If that description fits your mood and outlook, take heart. You are not alone.

New research shows that having some authority over co-workers is not the key to eternal happiness. In fact, it may be quite the opposite.

Study Finds Middle Managers Experience Highest Rates of Depression and Anxiety

According to a study led by Seth J. Prins, a doctoral student at Columbia University and published in Business Insider, middle managers experience the highest rates of depression and anxiety relative to their superiors and subordinates.

The study looked at nearly 22,000 full-time workers. The researchers divided them into four groups:

  • Owners, or self-employed people who earned over $71,500 a year
  • Managers, or those in an executive role who had at least a college education
  • Supervisors, or those who had less than a college education
  • Workers, or those in blue-collar roles like farming and manufacturing

Results showed that the supervisors and managers had the highest rates of both anxiety and depression. Supervisors had a 19 percent rate of depression and managers had a 14 percent rate, compared to 12 percent for workers and owners. As for anxiety, supervisors had an 11 percent rate and managers had a 7 percent rate, compared to five percent for owners and two percent for workers.

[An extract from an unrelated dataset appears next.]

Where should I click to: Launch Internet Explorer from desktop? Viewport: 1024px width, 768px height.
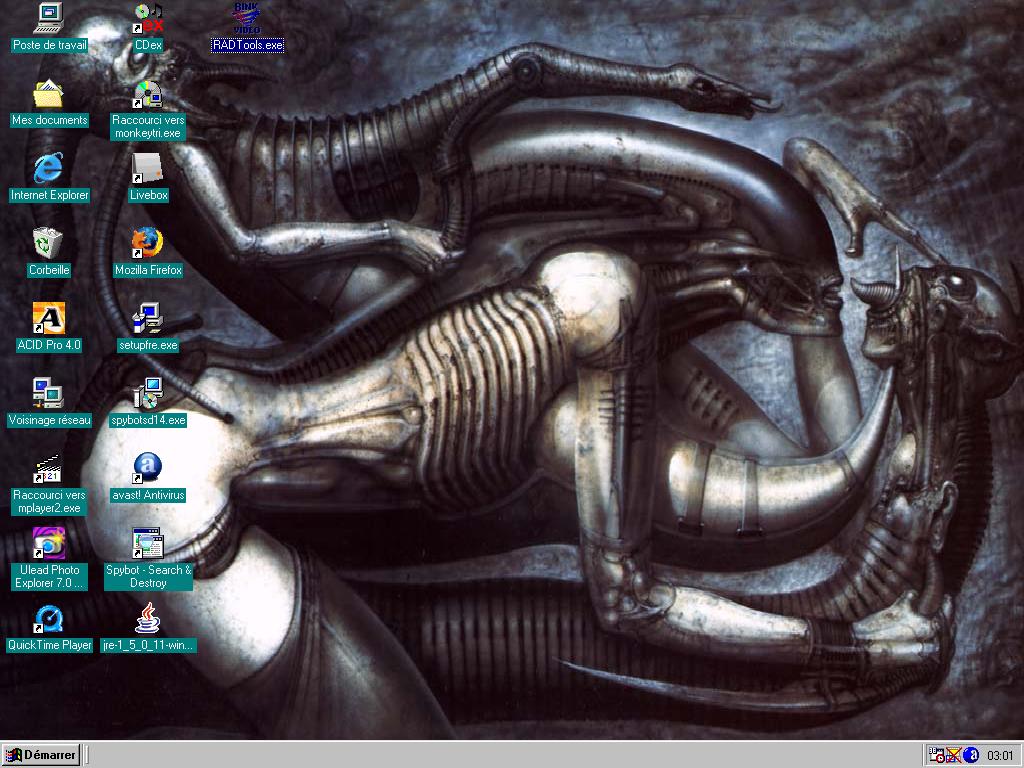click(49, 170)
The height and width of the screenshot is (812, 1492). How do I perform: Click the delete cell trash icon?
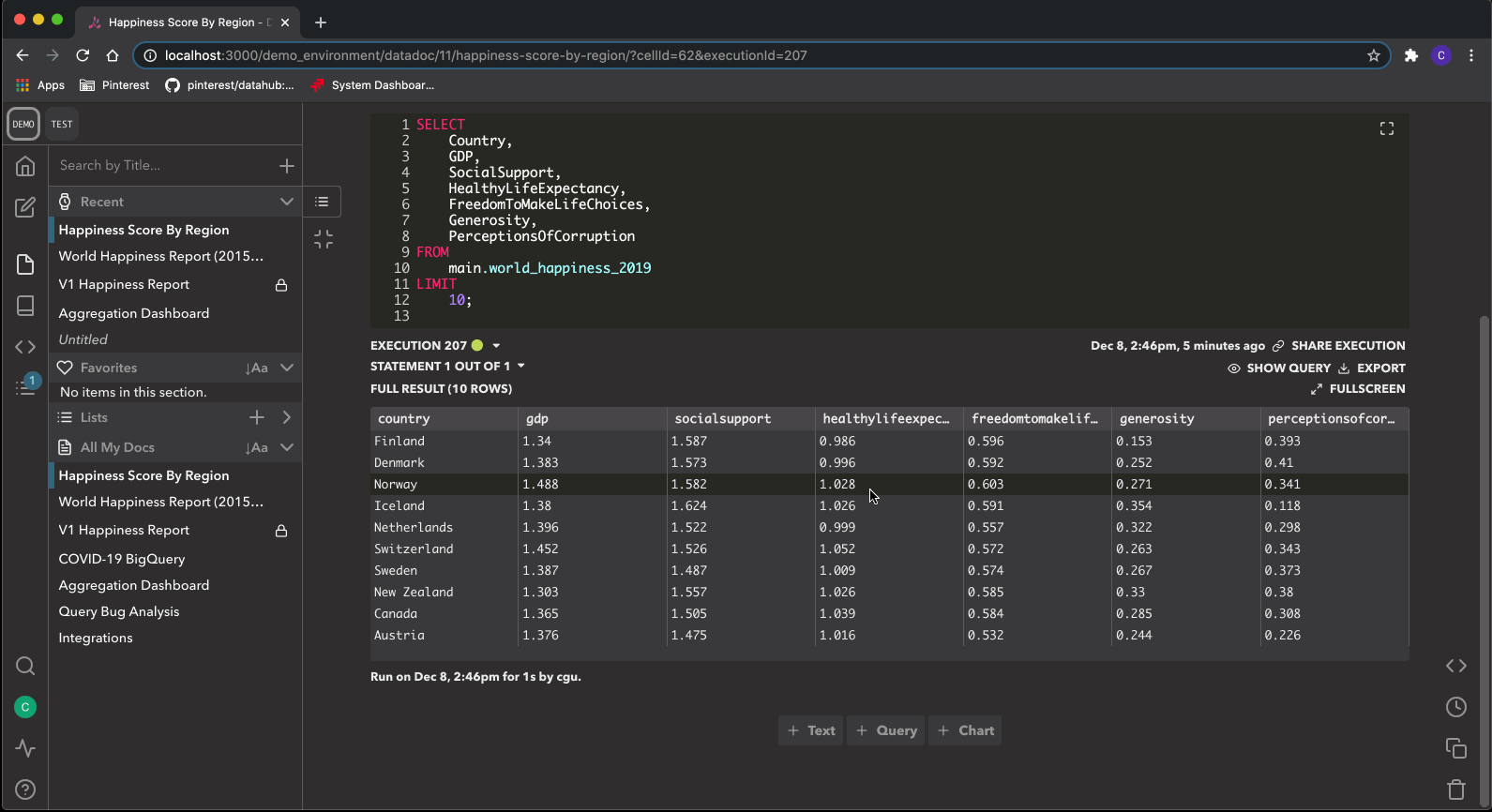(1455, 789)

In a study in the Harvard Business Review, Jack Zenger and Joseph Folkman, of the Zenger/Folkman leadership consultancy, examined data from the most unengaged and uncommitted employees from more than 320,000 employees in a variety of organizations.

They identified the employees whose engagement and commitment scores were in the bottom five percent and compared the responses of these 15,729 unhappy souls to the rest. “You might think these would be the people with poor performance ratings or the ones in over their heads – people with inadequate training, education, or experience for the job,” they wrote.

But when they examined the demographic characteristics of this five percent, “we found instead that they could best be described as those ‘stuck in the middle of everything.’” For the most part, these mid-level employees had one college degree, five to 10 years’ tenure, and good performance ratings.

The main factors causing their dissatisfaction included:

  • Their work lacks meaning and purpose
  • Their distinctiveness is not valued or appreciated
  • They see the organization as inefficient and ineffective
  • They are overworked
  • They feel they are treated unfairly compared to others
  • They see no career or promotion opportunities

Moreover, when these employees tried to deal with these frustrations, one issue would have a compounding effect of the others.

For example, when a poor leader shows little interest in a mid-level employee and never discusses career or development opportunities, the unhappy worker will question the value of the work she’s doing. She sees no payoff for herself. If she believes that “nothing I do has any impact or makes a difference,” then she will feel unappreciated and unfairly treated.

But this only applies to five percent of the workforce, so what’s the big deal? The authors ask rhetorically.

Zenger and Folkman answer their own question by pointing out that the five percent “has a powerful impact on others. Their lack of motivation creates drag on the organization. Most firms have fairly narrow profit margins, and turning that 5% around could have a dramatic impact on profitability.”

Help Middle Managers Change, or Change Their Managers

The solution, they say, boils down to helping these middle managers change, or changing their managers.

First, Zenger and Forkman suggest, give these managers a chance to change because typically they have no idea how destructive their own behavior is to their subordinates. They should get “a healthy dose” of constructive feedback in the form of conversation with their boss.

If that doesn’t work, a dispirited manager who has contributed positively in the past could be moved to a new department or given a new role in the organization.

Or, as Columbia’s Prins suggests, for the sake of middle managers’ psychological well-being, “it might be better to let them operate without much autonomy or with total autonomy — rather than be stuck somewhere in the middle.”